Word and element locating data

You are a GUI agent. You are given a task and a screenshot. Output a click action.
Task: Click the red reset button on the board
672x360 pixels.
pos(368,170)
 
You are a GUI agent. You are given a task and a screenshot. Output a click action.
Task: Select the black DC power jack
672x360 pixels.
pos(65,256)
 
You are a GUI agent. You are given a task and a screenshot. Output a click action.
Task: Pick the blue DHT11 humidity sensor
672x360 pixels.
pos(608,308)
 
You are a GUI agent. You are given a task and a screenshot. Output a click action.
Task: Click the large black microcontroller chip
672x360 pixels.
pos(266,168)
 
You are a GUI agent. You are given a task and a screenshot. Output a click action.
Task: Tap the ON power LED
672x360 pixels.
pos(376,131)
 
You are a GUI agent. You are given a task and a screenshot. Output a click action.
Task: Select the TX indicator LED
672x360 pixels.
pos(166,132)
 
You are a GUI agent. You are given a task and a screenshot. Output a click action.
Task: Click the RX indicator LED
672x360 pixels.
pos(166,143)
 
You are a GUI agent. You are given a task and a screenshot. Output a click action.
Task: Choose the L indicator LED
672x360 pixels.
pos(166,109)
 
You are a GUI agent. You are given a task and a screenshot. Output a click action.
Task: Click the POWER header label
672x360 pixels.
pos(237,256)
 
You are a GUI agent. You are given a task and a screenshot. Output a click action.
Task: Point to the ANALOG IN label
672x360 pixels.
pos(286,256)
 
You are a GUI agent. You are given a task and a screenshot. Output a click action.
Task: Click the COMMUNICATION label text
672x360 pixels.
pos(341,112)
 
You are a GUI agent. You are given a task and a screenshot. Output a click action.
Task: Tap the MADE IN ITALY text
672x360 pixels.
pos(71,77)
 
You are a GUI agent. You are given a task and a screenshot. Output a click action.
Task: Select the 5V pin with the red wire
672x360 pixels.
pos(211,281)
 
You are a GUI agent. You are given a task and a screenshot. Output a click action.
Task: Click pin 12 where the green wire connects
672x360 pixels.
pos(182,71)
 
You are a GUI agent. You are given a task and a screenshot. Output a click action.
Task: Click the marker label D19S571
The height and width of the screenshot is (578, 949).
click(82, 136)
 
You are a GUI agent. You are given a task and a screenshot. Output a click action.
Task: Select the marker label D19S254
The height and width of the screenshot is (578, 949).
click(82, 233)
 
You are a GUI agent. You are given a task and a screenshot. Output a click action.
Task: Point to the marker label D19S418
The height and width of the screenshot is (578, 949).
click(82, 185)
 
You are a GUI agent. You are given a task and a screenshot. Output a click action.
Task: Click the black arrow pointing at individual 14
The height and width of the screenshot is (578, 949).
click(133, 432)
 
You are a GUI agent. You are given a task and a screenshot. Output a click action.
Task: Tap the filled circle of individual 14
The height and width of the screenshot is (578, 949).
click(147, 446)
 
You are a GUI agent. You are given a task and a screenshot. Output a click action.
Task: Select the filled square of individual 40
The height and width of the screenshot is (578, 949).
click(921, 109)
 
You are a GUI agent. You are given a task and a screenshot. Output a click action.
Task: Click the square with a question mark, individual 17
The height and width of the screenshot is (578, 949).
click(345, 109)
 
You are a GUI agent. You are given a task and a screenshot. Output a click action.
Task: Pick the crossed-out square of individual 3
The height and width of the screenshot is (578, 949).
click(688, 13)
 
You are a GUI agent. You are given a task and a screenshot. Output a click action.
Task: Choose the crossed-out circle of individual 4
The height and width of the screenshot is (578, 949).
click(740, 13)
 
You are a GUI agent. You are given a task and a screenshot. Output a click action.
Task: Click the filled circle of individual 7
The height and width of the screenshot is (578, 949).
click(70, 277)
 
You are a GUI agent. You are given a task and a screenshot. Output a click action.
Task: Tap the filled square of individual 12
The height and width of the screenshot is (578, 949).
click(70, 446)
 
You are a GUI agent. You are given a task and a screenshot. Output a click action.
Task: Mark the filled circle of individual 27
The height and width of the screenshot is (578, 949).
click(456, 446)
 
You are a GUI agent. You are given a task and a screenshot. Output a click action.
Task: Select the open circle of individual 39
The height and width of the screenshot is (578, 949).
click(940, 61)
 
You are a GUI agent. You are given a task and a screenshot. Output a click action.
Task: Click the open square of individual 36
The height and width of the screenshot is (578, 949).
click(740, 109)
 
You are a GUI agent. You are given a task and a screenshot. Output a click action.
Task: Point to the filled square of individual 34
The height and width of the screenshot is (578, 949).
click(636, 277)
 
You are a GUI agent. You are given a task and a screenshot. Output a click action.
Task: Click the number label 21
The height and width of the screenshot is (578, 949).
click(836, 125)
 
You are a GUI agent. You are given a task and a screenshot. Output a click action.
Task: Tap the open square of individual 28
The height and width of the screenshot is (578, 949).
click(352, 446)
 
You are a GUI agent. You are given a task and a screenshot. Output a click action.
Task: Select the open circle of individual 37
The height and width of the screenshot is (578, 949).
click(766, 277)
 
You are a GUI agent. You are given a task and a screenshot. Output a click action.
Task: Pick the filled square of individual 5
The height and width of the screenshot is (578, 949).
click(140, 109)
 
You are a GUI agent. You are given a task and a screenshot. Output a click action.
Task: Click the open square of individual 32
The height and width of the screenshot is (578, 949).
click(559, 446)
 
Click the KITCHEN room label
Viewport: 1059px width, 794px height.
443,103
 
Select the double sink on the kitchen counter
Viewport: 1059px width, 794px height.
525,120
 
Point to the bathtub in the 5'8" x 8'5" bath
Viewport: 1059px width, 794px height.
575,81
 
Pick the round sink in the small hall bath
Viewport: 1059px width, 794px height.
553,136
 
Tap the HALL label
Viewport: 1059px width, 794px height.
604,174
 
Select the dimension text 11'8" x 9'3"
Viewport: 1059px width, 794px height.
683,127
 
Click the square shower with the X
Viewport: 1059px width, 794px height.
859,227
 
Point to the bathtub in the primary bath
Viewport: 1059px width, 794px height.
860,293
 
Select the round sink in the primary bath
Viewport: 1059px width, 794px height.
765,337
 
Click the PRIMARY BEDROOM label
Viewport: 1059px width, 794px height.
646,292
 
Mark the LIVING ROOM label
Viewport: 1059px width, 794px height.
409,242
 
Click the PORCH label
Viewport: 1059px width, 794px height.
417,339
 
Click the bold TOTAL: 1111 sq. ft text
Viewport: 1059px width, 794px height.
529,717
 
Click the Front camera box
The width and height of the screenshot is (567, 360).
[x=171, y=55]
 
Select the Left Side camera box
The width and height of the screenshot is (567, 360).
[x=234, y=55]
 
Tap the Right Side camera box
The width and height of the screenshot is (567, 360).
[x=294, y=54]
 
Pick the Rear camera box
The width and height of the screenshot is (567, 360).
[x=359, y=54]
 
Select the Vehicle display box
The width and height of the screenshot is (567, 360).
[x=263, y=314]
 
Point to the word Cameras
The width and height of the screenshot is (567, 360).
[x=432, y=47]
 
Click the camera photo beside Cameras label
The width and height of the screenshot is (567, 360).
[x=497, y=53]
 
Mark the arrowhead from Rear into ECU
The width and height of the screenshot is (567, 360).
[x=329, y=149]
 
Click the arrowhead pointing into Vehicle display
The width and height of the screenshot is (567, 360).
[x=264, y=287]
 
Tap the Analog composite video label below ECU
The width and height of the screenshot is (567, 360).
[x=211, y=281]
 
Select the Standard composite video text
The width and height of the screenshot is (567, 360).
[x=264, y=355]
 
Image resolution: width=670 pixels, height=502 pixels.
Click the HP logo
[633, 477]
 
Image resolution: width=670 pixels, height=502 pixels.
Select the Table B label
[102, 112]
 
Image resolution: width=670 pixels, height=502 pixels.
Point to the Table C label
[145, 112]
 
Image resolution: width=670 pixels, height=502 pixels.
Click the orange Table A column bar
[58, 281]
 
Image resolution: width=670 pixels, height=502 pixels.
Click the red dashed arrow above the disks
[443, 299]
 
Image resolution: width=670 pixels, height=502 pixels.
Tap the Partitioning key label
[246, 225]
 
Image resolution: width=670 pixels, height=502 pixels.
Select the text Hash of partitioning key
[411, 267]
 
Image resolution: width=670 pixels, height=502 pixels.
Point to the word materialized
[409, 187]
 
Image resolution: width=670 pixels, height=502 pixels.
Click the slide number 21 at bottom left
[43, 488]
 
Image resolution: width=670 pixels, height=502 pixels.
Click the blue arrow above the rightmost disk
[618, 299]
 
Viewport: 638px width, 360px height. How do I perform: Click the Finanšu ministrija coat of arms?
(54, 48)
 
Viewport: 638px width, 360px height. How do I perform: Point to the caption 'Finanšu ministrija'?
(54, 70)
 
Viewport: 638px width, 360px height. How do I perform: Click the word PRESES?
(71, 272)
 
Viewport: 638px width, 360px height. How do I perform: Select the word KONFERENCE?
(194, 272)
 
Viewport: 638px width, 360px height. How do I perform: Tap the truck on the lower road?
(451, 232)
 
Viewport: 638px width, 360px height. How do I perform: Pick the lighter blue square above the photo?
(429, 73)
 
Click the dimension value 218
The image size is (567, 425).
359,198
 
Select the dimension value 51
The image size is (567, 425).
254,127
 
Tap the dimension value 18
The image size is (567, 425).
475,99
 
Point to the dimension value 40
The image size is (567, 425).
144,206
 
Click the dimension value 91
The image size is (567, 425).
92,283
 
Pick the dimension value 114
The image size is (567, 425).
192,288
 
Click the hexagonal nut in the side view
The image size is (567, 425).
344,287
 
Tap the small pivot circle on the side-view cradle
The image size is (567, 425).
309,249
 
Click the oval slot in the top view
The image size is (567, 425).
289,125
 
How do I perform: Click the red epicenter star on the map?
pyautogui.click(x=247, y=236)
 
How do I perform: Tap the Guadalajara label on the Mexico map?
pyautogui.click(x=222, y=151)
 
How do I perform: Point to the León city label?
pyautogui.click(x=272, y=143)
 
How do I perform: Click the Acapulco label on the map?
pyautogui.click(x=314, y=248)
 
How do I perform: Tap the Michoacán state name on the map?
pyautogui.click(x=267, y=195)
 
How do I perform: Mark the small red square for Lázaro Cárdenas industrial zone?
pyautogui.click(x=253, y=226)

> _REQUEST_
Repeat the rows above verbatim, starting at the line that contains "Select the double sink on the kitchen counter" and ending at the line that contains "[x=264, y=287]", with both of those lines included.

> _ANSWER TO THIS TASK_
Select the double sink on the kitchen counter
Viewport: 1059px width, 794px height.
525,120
 
Point to the bathtub in the 5'8" x 8'5" bath
Viewport: 1059px width, 794px height.
575,81
 
Pick the round sink in the small hall bath
Viewport: 1059px width, 794px height.
553,136
 
Tap the HALL label
Viewport: 1059px width, 794px height.
604,174
 
Select the dimension text 11'8" x 9'3"
Viewport: 1059px width, 794px height.
683,127
 
Click the square shower with the X
Viewport: 1059px width, 794px height.
859,227
 
Point to the bathtub in the primary bath
Viewport: 1059px width, 794px height.
860,293
 
Select the round sink in the primary bath
Viewport: 1059px width, 794px height.
765,337
 
Click the PRIMARY BEDROOM label
Viewport: 1059px width, 794px height.
646,292
 
Mark the LIVING ROOM label
Viewport: 1059px width, 794px height.
409,242
 
Click the PORCH label
Viewport: 1059px width, 794px height.
417,339
 
Click the bold TOTAL: 1111 sq. ft text
Viewport: 1059px width, 794px height.
529,717
 
Click the Front camera box
The width and height of the screenshot is (567, 360).
[x=171, y=55]
 
Select the Left Side camera box
The width and height of the screenshot is (567, 360).
[x=234, y=55]
 
Tap the Right Side camera box
The width and height of the screenshot is (567, 360).
[x=294, y=54]
 
Pick the Rear camera box
The width and height of the screenshot is (567, 360).
[x=359, y=54]
 
Select the Vehicle display box
The width and height of the screenshot is (567, 360).
[x=263, y=314]
 
Point to the word Cameras
The width and height of the screenshot is (567, 360).
[x=432, y=47]
 
Click the camera photo beside Cameras label
The width and height of the screenshot is (567, 360).
[x=497, y=53]
 
Mark the arrowhead from Rear into ECU
The width and height of the screenshot is (567, 360).
[x=329, y=149]
 
Click the arrowhead pointing into Vehicle display
The width and height of the screenshot is (567, 360).
[x=264, y=287]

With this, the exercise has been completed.